Attentive living full of rewards

My granddaughter learned to walk early. We have a picture of her at 6 months, standing unsupported in the middle of the living room. Within a month she was walking freely. During this process she was completely obsessed. You could have strewn toys all over the living room, and she would have honed in on the chair she needed to pull herself up, the coffee table she needed to pull herself along. She never thought: I know, I should learn how to walk, and I’m going to do it, I promise, I’ll start next week, really …

I’m thinking about this because it’s a new year and lots of us make resolutions which somehow are supposed to change our lives. More power to you if this works, but it never worked for me. I suspect it doesn’t work for most people.

Not that my life hasn’t had some striking changes. I quit smoking. I stopped eating meat. I stopped biting my nails. Many — most? — people have made some kind of striking change like that. But change has always struck me out of the blue. Like my granddaughter learning how to walk, it happened because I couldn’t help myself. Like a drunk throwing up on the sidewalk, or an out-of-shape person gasping on the stairs, I saw, really saw, that I couldn’t go on the way I’d been going. So I didn’t.

You have to be alert to the moment of change. You can’t dismiss it. Sometimes social pressure supports you (think: smoking). More often it doesn’t. You see that you need to eat right and exercise and your friends say “but you don’t look fat!” Which misses the point, and before you know it you’re sliding back into habit because it’s so, you know, habitual.

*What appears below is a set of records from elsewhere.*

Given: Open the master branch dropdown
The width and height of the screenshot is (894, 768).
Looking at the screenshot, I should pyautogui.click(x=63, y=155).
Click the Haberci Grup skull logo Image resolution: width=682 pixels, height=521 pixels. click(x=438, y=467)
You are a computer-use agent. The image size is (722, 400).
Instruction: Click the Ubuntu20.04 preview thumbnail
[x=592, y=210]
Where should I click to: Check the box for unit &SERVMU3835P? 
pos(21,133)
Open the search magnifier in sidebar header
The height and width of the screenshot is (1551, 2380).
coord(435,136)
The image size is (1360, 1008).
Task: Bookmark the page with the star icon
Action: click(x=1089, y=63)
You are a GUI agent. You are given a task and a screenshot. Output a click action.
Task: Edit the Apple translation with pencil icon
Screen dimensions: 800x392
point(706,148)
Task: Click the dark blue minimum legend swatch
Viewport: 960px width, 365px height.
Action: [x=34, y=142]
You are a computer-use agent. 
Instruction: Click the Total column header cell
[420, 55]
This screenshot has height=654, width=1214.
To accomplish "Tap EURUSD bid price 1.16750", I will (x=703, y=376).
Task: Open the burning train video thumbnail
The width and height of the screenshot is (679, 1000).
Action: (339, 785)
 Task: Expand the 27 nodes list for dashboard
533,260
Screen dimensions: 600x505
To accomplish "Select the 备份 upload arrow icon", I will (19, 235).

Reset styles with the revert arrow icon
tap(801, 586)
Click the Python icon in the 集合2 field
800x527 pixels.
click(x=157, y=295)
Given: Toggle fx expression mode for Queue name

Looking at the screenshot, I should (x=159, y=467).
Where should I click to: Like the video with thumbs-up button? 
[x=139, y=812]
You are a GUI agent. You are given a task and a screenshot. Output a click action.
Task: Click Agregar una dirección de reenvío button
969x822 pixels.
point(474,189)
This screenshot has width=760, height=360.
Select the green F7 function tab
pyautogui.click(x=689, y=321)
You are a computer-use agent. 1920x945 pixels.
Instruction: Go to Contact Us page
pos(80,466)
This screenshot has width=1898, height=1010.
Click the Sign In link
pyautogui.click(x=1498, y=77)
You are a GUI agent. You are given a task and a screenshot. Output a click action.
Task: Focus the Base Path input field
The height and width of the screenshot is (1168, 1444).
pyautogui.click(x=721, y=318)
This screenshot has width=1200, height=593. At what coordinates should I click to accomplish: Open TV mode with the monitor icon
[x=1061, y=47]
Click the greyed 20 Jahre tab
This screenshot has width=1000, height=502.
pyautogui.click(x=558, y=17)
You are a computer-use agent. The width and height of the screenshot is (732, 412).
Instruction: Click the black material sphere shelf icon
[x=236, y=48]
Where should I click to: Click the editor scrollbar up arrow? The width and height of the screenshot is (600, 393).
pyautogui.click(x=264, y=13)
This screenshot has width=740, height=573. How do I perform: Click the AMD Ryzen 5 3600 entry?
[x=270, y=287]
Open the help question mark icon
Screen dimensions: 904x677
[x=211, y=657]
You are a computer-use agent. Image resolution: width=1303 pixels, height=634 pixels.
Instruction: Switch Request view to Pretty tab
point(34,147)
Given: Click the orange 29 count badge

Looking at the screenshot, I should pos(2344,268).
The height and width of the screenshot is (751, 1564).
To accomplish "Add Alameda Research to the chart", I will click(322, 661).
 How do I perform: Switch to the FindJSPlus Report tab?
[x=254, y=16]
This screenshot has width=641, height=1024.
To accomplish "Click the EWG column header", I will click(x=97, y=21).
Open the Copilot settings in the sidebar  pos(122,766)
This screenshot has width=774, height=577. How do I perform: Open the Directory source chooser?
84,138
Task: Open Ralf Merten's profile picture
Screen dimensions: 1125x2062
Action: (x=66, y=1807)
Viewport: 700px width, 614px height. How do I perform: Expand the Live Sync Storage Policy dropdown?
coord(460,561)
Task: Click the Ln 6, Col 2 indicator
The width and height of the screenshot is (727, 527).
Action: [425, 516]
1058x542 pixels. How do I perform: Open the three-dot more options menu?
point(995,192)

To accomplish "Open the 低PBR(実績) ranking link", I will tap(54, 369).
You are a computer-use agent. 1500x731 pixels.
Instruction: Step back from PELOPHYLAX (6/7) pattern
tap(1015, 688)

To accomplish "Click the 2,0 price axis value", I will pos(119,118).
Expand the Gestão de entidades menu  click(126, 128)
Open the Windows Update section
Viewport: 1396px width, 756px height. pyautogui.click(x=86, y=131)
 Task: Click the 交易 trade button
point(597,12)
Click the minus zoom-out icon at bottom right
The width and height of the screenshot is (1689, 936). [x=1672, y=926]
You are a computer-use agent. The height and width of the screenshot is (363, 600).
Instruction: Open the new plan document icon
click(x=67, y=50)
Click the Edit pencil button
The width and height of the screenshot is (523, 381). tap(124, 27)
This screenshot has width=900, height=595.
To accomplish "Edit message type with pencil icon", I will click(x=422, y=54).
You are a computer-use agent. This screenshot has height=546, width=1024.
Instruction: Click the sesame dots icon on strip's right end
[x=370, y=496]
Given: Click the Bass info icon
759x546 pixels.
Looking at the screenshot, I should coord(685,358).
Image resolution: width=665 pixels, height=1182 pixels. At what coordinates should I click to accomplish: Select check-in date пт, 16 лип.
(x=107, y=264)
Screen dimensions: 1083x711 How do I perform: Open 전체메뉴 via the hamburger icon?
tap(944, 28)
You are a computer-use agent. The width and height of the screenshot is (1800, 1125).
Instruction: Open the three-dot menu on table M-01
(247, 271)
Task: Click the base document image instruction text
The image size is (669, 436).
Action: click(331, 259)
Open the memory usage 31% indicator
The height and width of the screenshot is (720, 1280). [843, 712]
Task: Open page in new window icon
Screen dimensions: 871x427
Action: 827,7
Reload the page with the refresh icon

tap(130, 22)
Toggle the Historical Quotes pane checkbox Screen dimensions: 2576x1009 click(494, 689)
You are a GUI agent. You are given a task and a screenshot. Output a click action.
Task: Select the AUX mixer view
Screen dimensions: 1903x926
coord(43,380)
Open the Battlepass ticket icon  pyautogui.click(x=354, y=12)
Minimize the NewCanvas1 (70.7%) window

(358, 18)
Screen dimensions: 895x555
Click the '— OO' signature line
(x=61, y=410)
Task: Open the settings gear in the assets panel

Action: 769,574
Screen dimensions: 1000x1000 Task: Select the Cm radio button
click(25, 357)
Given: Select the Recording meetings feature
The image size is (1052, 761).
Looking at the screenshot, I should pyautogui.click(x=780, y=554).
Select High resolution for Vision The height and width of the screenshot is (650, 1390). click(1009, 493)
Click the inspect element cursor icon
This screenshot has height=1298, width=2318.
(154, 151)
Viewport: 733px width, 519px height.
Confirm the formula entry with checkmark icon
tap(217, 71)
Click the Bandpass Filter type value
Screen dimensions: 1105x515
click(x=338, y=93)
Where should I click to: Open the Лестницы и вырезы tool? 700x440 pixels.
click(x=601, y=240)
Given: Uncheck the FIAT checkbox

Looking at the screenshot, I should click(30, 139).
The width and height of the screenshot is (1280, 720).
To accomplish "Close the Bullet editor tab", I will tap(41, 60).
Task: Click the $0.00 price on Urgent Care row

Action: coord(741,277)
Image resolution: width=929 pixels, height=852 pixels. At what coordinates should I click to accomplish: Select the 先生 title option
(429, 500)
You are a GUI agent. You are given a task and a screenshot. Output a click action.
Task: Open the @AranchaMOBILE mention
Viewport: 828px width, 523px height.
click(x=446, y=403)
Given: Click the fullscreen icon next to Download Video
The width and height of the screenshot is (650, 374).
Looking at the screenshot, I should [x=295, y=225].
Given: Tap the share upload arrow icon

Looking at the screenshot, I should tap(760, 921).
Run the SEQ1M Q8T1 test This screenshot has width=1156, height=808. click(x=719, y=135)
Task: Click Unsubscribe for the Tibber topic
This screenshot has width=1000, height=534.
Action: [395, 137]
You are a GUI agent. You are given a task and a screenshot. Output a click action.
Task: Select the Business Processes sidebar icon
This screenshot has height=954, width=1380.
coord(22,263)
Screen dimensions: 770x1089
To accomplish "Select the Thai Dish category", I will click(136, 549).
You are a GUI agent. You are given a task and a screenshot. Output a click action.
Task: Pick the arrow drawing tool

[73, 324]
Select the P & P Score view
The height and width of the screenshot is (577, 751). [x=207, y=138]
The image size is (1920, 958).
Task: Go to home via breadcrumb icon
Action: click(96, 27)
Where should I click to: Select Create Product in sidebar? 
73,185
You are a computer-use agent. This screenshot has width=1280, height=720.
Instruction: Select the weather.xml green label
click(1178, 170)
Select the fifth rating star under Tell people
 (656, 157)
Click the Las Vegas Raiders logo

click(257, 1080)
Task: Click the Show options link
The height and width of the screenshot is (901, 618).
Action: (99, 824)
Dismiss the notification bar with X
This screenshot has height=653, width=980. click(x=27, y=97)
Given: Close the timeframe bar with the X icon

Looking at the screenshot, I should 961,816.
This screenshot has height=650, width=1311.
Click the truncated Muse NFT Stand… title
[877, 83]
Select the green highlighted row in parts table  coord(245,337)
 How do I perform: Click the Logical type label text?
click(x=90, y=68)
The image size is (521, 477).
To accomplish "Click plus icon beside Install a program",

That’s the thing about habits: We don’t notice them. It took me 57 years to stop biting my nails because I never really noticed what I was doing. Sure, I knew in my frontal lobes what I was doing. If Facebook had been around I could have written lots of status updates: biting my nails again! But I didn’t really see what I was doing. The idea of anything is always different from the reality of it. We spend too much time perceiving our ideas about things and not the things themselves. That’s especially true of habits. Brushing your teeth is a really good habit. But when you do it, do you actually pay attention?

So here’s the secret to getting rid of bad habits and starting good habits. In fact, here’s the secret to just about everything: pay attention. Pay attention and you’ve might see what’s actually going on. Pay attention and you might see what helps and what hinders. Pay attention and you might notice the people around you. Pay attention, and it’s a lot easier to do what’s right.

Don’t pay attention and you might as well be sleeping.

A student asked Zen master Ikkyu to write something wise. “Attention,” Ikkyu wrote. “That’s it?” the student asked. So Ikkyu wrote, “Attention, attention, attention.” That’s it.